• **Available data**:
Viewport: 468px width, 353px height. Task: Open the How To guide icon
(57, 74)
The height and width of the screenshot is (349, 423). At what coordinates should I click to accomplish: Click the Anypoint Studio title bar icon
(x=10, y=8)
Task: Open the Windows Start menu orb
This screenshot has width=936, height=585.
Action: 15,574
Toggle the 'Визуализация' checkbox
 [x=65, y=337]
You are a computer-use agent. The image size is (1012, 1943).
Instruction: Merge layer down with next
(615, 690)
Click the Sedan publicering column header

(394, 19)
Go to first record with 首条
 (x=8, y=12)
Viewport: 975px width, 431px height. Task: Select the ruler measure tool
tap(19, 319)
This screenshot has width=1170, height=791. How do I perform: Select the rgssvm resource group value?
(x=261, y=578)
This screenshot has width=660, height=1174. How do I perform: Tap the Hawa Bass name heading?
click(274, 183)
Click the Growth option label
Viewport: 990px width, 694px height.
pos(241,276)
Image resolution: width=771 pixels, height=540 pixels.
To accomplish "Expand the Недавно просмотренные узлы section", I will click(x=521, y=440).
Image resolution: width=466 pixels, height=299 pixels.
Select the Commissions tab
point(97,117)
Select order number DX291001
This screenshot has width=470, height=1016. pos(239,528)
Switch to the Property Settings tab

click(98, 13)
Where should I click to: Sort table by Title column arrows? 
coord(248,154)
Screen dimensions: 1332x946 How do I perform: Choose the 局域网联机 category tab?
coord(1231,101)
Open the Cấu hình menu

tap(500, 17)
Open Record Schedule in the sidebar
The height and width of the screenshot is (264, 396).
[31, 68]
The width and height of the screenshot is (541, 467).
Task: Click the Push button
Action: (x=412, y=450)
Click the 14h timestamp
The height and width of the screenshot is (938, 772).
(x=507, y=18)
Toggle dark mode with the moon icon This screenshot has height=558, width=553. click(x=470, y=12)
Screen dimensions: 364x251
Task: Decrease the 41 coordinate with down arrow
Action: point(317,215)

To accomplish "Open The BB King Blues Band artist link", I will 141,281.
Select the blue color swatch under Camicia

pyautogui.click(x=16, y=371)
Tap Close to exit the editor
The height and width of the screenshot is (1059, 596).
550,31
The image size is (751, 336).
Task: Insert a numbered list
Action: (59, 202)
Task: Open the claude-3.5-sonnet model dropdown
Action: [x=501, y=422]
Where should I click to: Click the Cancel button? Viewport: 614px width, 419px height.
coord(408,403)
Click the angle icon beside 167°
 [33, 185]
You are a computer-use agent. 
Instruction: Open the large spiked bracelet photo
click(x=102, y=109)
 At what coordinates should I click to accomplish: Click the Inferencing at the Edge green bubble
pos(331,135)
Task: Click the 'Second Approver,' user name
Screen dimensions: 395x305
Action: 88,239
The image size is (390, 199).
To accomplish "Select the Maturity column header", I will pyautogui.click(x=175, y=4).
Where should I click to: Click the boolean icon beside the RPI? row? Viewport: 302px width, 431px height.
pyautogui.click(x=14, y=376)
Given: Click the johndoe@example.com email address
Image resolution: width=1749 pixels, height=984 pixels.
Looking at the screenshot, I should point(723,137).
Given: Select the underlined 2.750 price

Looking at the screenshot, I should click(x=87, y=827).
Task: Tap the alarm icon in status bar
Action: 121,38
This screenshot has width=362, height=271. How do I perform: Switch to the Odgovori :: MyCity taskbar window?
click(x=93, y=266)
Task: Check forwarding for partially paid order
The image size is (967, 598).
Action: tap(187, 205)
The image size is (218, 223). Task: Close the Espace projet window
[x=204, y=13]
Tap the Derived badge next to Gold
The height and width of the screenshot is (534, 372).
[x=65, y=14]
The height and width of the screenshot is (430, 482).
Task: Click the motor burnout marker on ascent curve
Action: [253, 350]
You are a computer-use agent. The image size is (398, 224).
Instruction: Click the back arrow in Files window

• **Exercise requirements**: Reproduce each entry precisely, so that nothing differs from the original.

• **Exercise result**:
Viewport: 468px width, 353px height. Task: Open the How To guide icon
(57, 74)
The height and width of the screenshot is (349, 423). At what coordinates should I click to accomplish: Click the Anypoint Studio title bar icon
(x=10, y=8)
Task: Open the Windows Start menu orb
This screenshot has width=936, height=585.
Action: 15,574
Toggle the 'Визуализация' checkbox
 [x=65, y=337]
You are a computer-use agent. The image size is (1012, 1943).
Instruction: Merge layer down with next
(615, 690)
Click the Sedan publicering column header

(394, 19)
Go to first record with 首条
 (x=8, y=12)
Viewport: 975px width, 431px height. Task: Select the ruler measure tool
tap(19, 319)
This screenshot has width=1170, height=791. How do I perform: Select the rgssvm resource group value?
(x=261, y=578)
This screenshot has width=660, height=1174. How do I perform: Tap the Hawa Bass name heading?
click(274, 183)
Click the Growth option label
Viewport: 990px width, 694px height.
pos(241,276)
Image resolution: width=771 pixels, height=540 pixels.
To accomplish "Expand the Недавно просмотренные узлы section", I will click(x=521, y=440).
Image resolution: width=466 pixels, height=299 pixels.
Select the Commissions tab
point(97,117)
Select order number DX291001
This screenshot has width=470, height=1016. pos(239,528)
Switch to the Property Settings tab

click(98, 13)
Where should I click to: Sort table by Title column arrows? 
coord(248,154)
Screen dimensions: 1332x946 How do I perform: Choose the 局域网联机 category tab?
coord(1231,101)
Open the Cấu hình menu

tap(500, 17)
Open Record Schedule in the sidebar
The height and width of the screenshot is (264, 396).
[31, 68]
The width and height of the screenshot is (541, 467).
Task: Click the Push button
Action: (x=412, y=450)
Click the 14h timestamp
The height and width of the screenshot is (938, 772).
(x=507, y=18)
Toggle dark mode with the moon icon This screenshot has height=558, width=553. click(x=470, y=12)
Screen dimensions: 364x251
Task: Decrease the 41 coordinate with down arrow
Action: point(317,215)

To accomplish "Open The BB King Blues Band artist link", I will 141,281.
Select the blue color swatch under Camicia

pyautogui.click(x=16, y=371)
Tap Close to exit the editor
The height and width of the screenshot is (1059, 596).
550,31
The image size is (751, 336).
Task: Insert a numbered list
Action: (59, 202)
Task: Open the claude-3.5-sonnet model dropdown
Action: [x=501, y=422]
Where should I click to: Click the Cancel button? Viewport: 614px width, 419px height.
coord(408,403)
Click the angle icon beside 167°
 [33, 185]
You are a computer-use agent. 
Instruction: Open the large spiked bracelet photo
click(x=102, y=109)
 At what coordinates should I click to accomplish: Click the Inferencing at the Edge green bubble
pos(331,135)
Task: Click the 'Second Approver,' user name
Screen dimensions: 395x305
Action: 88,239
The image size is (390, 199).
To accomplish "Select the Maturity column header", I will pyautogui.click(x=175, y=4).
Where should I click to: Click the boolean icon beside the RPI? row? Viewport: 302px width, 431px height.
pyautogui.click(x=14, y=376)
Given: Click the johndoe@example.com email address
Image resolution: width=1749 pixels, height=984 pixels.
Looking at the screenshot, I should point(723,137).
Given: Select the underlined 2.750 price

Looking at the screenshot, I should click(x=87, y=827).
Task: Tap the alarm icon in status bar
Action: 121,38
This screenshot has width=362, height=271. How do I perform: Switch to the Odgovori :: MyCity taskbar window?
click(x=93, y=266)
Task: Check forwarding for partially paid order
The image size is (967, 598).
Action: tap(187, 205)
The image size is (218, 223). Task: Close the Espace projet window
[x=204, y=13]
Tap the Derived badge next to Gold
The height and width of the screenshot is (534, 372).
[x=65, y=14]
The height and width of the screenshot is (430, 482).
Task: Click the motor burnout marker on ascent curve
Action: [253, 350]
You are a computer-use agent. The image size is (398, 224).
Instruction: Click the back arrow in Files window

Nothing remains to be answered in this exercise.